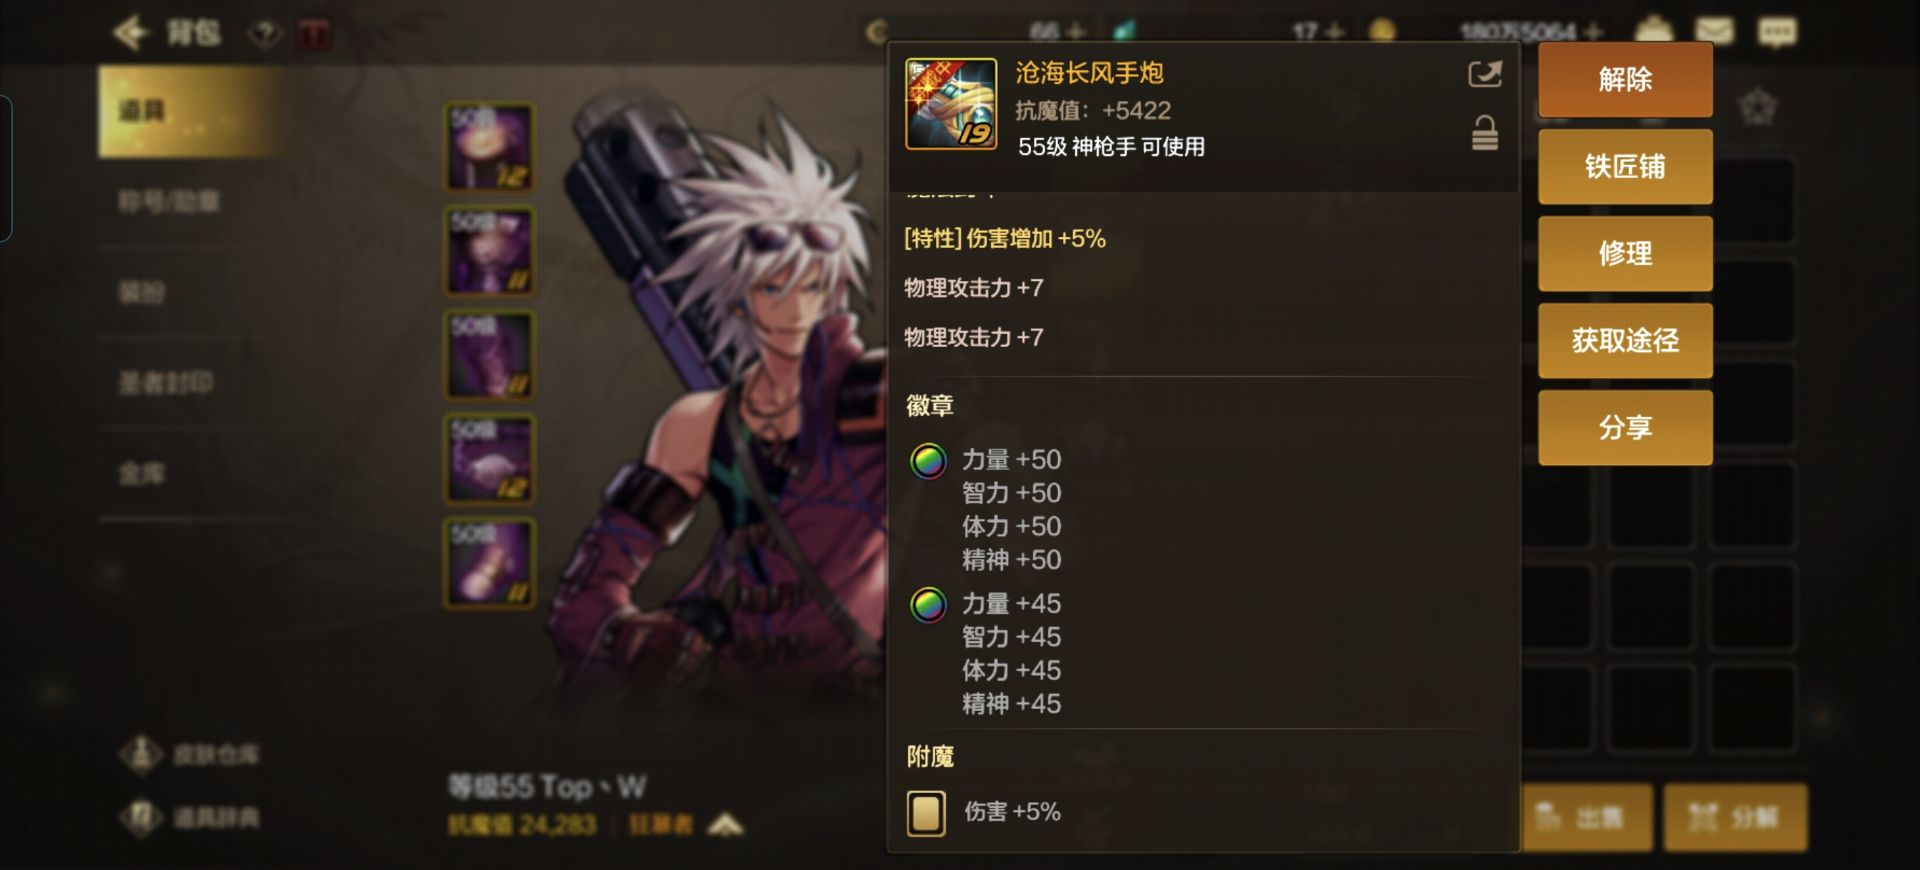Select the highlighted 道具 sidebar tab
This screenshot has width=1920, height=870.
[190, 111]
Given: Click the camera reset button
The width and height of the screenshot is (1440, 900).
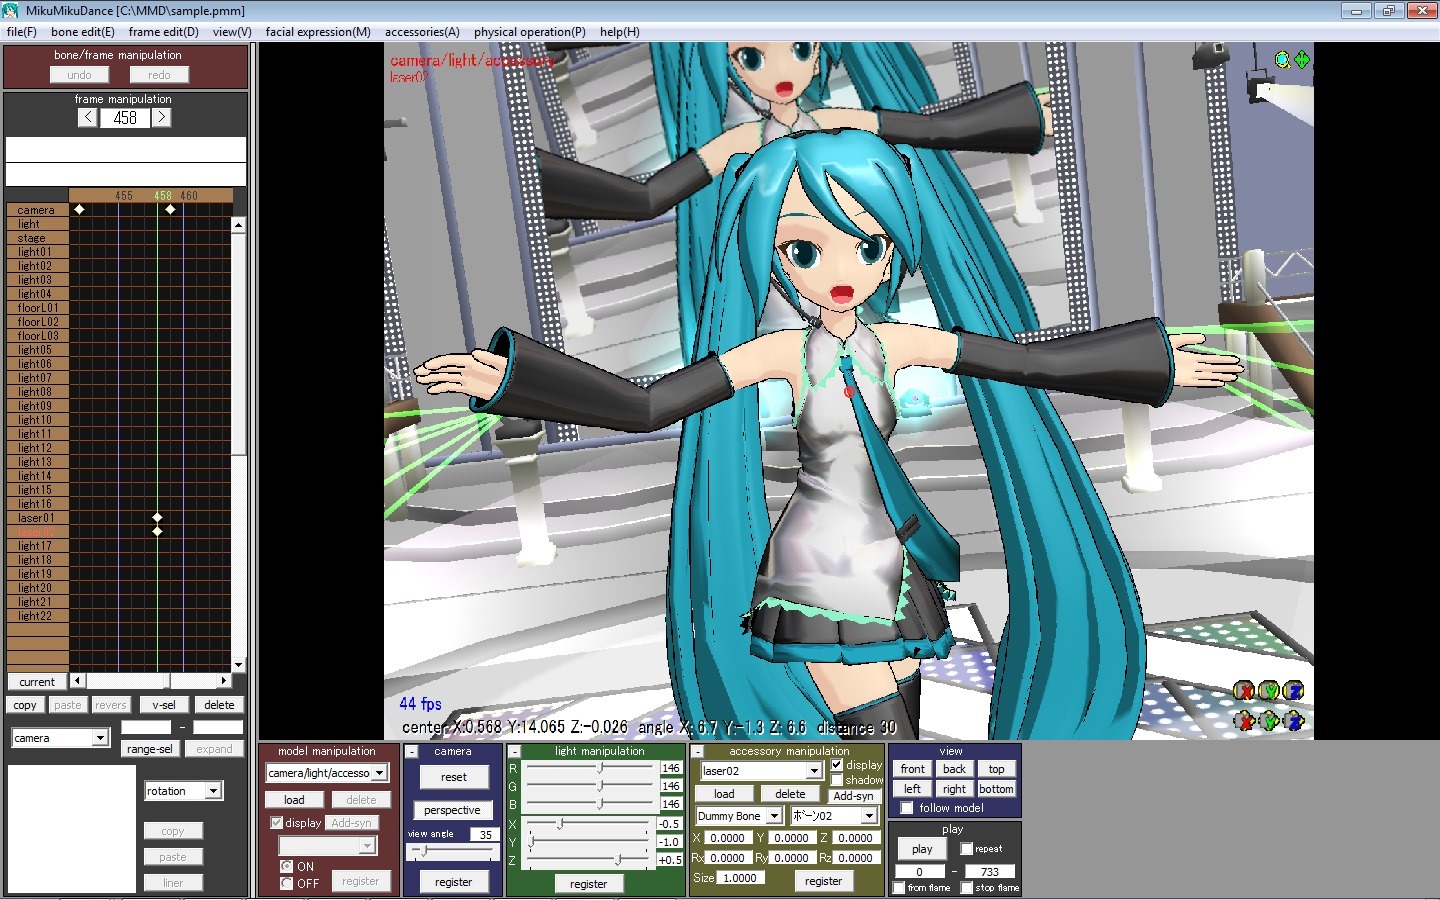Looking at the screenshot, I should pyautogui.click(x=453, y=777).
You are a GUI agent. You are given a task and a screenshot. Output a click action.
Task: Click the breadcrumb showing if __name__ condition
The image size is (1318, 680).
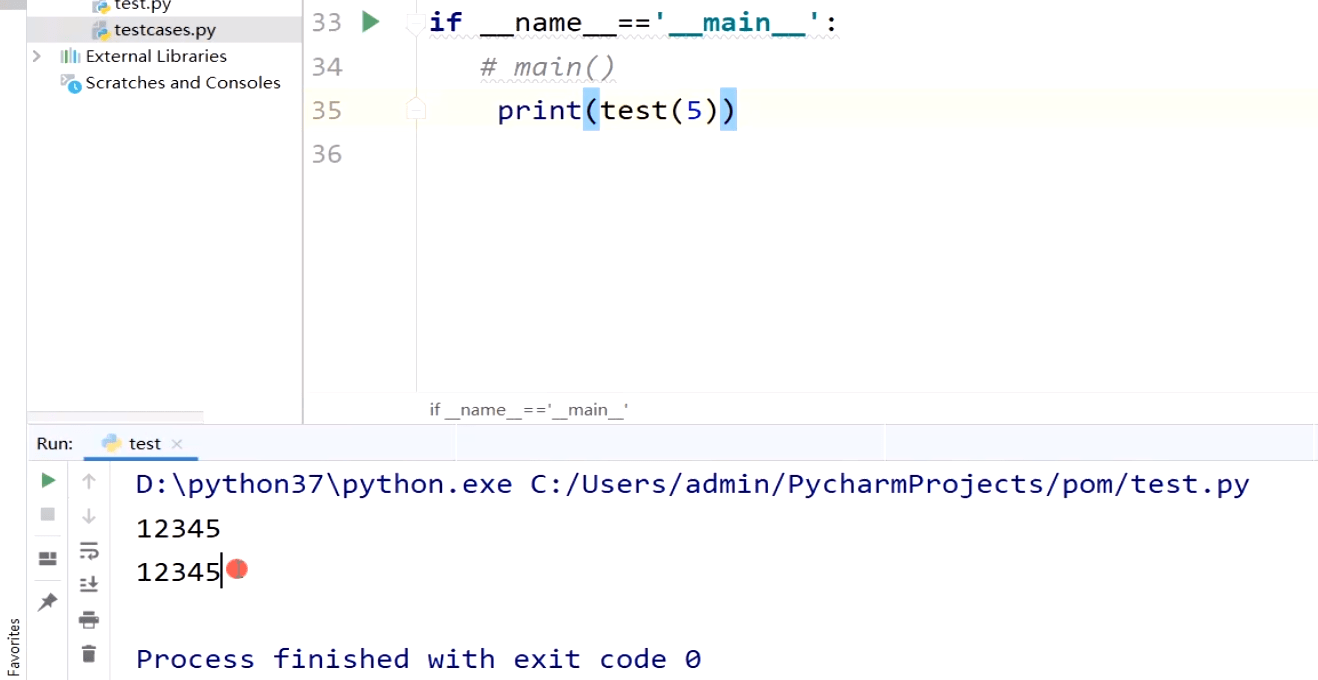pyautogui.click(x=529, y=409)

* * * * *

Task details »
Please return, without any change, the lines from the line containing "You are a GUI" through the last line of the entries, dropping the pictures.

Task result »
You are a GUI agent. You are given a task and a screenshot. Output a click action.
Task: Click the breadcrumb showing if __name__ condition
The image size is (1318, 680).
pyautogui.click(x=529, y=409)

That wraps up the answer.